Dans ce roman, le fer, matériau vital à la civilisation, succombe à une sorte de maladie, dite sidérose ou « mal bleu », qui en affaiblit les propriétés jusqu’à le rendre inutilisable. L’origine de cette maladie minérale tient peut-être à une contamination d’origine extraterrestre. Qu’importe, ça n’est pas vraiment le propos — la maladie du fer ici n’est finalement pas mieux expliquée que la disparition de l’électricité dans Ravage de Barjavel une décennie plus tard.
Et, en fait de roman, La Mort du fer, d’un style inégal et à la structure un tantinet déséquilibrée, alternant les tableaux détachés et « objectifs », vus de loin, et les séquences à hauteur de personnages, témoins du cataclysme, ne fait pas davantage preuve d’application quand il s’agit de camper ces derniers. Le suspect n° 1, l’ingénieur juif et russe et donc communiste (ou anarchiste) Sélévine, est en définitive celui qui s’en sort le mieux — personnage complexe, aux multiples facettes. Le reste est unilatéral, comme un corollaire de la plume de l’auteur, lourde d’amertume et de dégoût (au point parfois de l’épuisement) : les collègues de Sélévine, comme le répugnant Leclair, son employeur et les autres capitaines d’industrie du Nord, leurs familles bourgeoises jusqu’au service à thé, leurs cercles « culturels », constituent un microcosme caractérisé par l’égoïsme à courte vue ; mais il en va de même des subordonnés, la tourbe des ouvriers tous fainéants et ivrognes, les hommes agitateurs hypocrites et barbares, les femmes perverses et manipulatrices — et il y a bientôt pire encore, surtout aux yeux d’un Leclair (à distinguer de l’auteur, supposons-le…), les « sans-travail » toujours plus nombreux, toujours plus violents, et les migrants qui débarquent par trains entiers… À maints égards, dans les qualificatifs parfois outranciers comme dans les obsessions, c’est bien un roman de 1931 — il n’en est que plus terrifiant de constater à quel point il serait aisé de reporter ce discours nauséeux sur la France de 2020. Bon, peut-être pas la description des soldats noirs déployés pour leur sauvagerie caractéristique, espérons-le… Mais la société « dévirilisée », on n’en a semble-t-il pas fini avec, hélas — et de même pour les échos technophobes que le sujet suscite presque naturellement.

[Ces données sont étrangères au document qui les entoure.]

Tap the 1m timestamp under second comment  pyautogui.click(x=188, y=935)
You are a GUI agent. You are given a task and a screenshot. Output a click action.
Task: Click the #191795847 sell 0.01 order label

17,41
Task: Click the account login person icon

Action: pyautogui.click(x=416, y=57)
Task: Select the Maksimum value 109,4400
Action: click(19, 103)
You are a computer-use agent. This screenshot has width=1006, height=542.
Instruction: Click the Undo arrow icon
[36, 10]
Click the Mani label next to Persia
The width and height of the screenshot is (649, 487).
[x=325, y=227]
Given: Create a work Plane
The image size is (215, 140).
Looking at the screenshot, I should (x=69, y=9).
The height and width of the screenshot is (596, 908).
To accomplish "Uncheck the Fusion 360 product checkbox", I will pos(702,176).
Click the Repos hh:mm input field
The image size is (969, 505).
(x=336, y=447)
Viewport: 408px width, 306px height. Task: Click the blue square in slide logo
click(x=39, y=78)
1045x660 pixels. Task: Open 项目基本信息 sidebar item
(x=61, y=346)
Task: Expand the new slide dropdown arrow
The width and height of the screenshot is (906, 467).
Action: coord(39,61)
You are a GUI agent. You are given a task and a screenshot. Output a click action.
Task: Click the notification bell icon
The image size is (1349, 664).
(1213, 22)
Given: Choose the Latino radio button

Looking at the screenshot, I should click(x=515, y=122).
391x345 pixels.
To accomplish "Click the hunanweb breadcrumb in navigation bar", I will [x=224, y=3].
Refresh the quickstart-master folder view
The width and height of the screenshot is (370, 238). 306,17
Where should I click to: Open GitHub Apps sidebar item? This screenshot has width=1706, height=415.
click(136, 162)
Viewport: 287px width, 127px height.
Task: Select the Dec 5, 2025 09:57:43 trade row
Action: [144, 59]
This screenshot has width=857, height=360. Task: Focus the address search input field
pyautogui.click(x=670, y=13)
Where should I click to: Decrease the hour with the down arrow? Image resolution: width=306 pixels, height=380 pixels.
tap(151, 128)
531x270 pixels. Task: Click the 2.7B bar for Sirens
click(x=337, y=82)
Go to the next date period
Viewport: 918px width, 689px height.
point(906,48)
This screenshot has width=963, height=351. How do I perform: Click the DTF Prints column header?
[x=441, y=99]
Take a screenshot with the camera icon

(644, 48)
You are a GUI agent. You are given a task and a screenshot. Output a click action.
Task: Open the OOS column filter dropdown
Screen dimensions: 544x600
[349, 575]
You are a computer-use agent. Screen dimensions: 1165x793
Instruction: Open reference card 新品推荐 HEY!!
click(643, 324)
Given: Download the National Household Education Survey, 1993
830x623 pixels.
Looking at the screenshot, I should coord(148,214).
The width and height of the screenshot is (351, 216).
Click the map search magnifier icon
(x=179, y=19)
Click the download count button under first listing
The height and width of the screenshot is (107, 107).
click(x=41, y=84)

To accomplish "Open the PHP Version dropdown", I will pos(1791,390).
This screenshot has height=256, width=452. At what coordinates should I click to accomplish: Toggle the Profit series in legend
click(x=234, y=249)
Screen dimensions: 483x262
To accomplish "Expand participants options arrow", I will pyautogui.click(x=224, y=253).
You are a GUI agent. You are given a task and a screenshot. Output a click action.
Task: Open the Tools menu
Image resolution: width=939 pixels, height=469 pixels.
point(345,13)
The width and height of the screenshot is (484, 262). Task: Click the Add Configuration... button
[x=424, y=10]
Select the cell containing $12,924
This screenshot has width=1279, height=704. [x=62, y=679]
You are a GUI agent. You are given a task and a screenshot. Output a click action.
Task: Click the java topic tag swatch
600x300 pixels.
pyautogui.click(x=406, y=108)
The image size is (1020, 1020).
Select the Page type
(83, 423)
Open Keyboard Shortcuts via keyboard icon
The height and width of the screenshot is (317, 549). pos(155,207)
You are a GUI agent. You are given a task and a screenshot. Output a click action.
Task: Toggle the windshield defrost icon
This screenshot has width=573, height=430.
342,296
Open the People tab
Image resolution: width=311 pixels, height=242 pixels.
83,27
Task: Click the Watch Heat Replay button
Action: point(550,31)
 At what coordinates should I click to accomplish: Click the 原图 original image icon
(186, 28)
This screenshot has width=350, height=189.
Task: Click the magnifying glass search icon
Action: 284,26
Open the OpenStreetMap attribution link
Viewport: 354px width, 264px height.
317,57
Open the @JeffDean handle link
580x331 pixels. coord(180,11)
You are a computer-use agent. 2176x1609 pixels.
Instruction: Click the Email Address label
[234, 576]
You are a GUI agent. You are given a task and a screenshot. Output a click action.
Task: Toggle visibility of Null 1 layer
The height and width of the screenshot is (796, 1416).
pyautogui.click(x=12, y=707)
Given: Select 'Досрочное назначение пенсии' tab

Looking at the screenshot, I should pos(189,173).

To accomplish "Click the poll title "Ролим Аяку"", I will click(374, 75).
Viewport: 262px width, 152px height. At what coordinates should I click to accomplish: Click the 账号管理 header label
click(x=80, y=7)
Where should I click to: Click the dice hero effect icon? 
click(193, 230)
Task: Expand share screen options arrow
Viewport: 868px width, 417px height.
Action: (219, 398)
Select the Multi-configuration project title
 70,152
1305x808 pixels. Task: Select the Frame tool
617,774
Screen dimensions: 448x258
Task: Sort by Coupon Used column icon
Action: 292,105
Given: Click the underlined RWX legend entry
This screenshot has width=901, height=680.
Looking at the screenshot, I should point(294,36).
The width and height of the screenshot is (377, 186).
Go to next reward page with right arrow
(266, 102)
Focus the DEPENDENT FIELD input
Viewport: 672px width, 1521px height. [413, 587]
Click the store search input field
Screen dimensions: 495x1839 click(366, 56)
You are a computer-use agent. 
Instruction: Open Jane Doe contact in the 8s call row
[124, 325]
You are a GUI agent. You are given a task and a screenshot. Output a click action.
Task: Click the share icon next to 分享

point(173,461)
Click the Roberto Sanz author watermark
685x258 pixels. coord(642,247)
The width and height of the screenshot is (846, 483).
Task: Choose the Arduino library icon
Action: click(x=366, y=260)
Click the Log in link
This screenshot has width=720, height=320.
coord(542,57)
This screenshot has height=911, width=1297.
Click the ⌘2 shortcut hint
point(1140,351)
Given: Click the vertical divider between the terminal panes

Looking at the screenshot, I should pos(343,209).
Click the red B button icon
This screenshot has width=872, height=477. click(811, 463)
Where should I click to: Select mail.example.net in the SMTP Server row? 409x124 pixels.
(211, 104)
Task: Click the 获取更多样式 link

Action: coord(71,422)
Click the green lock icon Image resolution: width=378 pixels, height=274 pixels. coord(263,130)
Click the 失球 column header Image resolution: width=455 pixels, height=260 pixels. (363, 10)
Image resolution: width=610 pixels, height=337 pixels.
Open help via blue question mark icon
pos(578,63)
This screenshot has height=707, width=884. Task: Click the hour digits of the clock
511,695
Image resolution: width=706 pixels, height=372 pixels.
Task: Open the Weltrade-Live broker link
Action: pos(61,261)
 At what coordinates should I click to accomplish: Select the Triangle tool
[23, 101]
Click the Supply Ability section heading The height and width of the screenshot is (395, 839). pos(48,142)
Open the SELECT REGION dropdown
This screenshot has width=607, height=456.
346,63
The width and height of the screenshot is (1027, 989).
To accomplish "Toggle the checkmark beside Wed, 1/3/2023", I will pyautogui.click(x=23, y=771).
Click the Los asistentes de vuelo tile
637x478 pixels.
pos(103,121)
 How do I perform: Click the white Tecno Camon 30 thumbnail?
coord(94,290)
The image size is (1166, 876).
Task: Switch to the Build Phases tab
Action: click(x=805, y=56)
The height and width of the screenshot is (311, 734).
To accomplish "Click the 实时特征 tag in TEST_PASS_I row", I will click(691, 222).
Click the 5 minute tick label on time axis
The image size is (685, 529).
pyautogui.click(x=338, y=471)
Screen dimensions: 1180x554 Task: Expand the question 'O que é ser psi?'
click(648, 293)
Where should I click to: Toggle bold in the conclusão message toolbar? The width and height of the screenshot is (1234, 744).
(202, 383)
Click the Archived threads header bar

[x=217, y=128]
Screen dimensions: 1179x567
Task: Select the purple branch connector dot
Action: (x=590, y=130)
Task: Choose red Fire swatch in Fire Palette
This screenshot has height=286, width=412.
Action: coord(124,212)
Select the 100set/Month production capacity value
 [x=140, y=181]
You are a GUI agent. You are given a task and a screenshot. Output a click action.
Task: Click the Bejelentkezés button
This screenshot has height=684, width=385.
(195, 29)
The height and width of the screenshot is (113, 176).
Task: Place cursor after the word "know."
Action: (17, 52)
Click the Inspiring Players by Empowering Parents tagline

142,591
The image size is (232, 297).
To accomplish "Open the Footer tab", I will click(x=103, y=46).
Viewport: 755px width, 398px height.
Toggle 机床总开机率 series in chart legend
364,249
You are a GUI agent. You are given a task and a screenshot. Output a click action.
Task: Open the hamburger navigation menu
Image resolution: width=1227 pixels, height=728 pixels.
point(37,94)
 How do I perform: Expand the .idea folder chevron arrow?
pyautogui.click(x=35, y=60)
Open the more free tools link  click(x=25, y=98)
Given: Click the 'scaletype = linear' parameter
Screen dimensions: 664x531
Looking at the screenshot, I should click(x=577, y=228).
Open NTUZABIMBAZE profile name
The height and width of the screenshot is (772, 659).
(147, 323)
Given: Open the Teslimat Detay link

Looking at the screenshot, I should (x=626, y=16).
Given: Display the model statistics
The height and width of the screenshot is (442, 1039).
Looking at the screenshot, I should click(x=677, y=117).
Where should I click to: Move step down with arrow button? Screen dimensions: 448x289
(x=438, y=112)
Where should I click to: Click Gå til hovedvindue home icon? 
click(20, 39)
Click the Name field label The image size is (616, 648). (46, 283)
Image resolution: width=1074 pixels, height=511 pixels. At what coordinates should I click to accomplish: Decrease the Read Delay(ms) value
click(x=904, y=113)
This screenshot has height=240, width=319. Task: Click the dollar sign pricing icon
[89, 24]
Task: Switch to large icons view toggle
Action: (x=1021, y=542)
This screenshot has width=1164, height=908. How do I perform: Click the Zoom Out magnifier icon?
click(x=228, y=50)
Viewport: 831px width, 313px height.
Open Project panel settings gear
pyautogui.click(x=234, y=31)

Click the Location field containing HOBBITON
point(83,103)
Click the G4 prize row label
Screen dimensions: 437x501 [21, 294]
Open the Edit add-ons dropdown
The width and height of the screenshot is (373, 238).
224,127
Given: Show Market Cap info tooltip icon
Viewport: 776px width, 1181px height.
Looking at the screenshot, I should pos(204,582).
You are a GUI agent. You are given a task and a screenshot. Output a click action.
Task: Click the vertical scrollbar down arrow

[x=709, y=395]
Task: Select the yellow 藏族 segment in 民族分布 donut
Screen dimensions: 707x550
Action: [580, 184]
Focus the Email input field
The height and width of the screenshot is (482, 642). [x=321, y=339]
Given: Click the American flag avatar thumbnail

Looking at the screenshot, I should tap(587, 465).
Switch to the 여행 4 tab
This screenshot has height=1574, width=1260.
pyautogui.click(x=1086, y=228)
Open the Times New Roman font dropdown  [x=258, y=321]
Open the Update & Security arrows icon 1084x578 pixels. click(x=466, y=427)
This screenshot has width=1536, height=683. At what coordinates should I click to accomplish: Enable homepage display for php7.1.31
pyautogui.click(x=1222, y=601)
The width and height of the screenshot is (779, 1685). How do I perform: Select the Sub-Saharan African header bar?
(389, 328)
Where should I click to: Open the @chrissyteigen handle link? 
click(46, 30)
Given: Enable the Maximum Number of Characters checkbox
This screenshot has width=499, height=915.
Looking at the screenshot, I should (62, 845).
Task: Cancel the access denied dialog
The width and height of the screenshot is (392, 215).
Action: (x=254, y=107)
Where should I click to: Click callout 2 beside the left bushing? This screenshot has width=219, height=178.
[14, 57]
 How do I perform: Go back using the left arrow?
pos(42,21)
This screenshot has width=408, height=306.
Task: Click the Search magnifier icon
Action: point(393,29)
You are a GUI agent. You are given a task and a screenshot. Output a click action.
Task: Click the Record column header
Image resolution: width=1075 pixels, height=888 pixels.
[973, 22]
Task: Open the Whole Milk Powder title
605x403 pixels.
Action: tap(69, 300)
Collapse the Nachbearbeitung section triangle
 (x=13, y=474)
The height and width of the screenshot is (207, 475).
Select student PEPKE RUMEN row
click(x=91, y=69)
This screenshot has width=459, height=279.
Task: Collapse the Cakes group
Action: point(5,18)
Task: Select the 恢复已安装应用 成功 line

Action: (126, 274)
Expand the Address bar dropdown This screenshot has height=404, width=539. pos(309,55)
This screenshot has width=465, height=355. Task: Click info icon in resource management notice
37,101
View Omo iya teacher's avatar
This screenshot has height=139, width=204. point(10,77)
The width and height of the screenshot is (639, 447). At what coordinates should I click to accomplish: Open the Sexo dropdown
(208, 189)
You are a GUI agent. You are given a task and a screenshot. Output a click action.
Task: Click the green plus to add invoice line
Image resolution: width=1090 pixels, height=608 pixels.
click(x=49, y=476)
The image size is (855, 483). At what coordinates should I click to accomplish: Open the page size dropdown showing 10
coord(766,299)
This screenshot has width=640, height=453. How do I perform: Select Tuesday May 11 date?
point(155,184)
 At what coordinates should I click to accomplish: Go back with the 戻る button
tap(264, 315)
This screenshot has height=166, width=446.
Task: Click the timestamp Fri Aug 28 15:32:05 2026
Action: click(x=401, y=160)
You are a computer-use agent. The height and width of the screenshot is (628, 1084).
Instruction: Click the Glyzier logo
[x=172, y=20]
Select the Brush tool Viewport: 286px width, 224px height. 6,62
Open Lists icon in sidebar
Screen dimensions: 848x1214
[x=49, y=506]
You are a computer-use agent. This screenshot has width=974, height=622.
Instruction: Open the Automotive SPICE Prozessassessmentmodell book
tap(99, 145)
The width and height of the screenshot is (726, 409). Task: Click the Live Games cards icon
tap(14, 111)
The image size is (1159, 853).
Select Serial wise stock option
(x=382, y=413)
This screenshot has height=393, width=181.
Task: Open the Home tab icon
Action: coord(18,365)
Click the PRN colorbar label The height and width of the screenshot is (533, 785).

Ce qui intéresse S.S. Held, c’est bien l’impact de cette maladie hors-normes sur la civilisation humaine, et l’effondrement de cette dernière — qui s’est bâtie sur le fer, et en dépend absolument, plus que jamais en cet âge d’or de l’industrie, véritable règne de la machine ; et ici La Mort du fer se pare à nouveau d’arguments moraux, ou politiques, dépeignant avec une morbidité vengeresse l’homme ignoblement asservi à ses créations artificielles, et qui en fait tout naturellement les frais. Ce qui est somme toute assez commun, et il en va de même pour la conclusion « spiritualiste », via Sélévine, qui tourne l’apocalypse au sens vulgaire en apocalypse au sens religieux — retournement qui, comme d’habitude, ne parlera qu’aux convaincus.
Demeurent les tableaux de la catastrophe en cours — vue de loin, sur le mode de la chronique historique ou journalistique. Ici, La Mort du fer ne manque pas d’images fortes, et qui nouent les tripes. S.S. Held y fait régulièrement montre d’une lucidité inquiétante — et c’est quand ces tableaux sont les plus froids qu’ils sont les plus efficaces : quand l’auteur juge, l’impact s’effondre, comme une tour arrogante succombant au mal bleu…
La sombre puissance des plus cauchemardesques de ces tableaux suffit peut-être à justifier qu’on y jette un œil. Sans doute, même. Pour autant, on ne qualifiera pas cette exhumation d’indispensable ou a fortiori de salutaire : La Mort du fer est une curiosité pas inintéressante, mais bien lourde souvent, et, au fond, qu’on l’ait si longtemps oubliée n’a rien de scandaleux.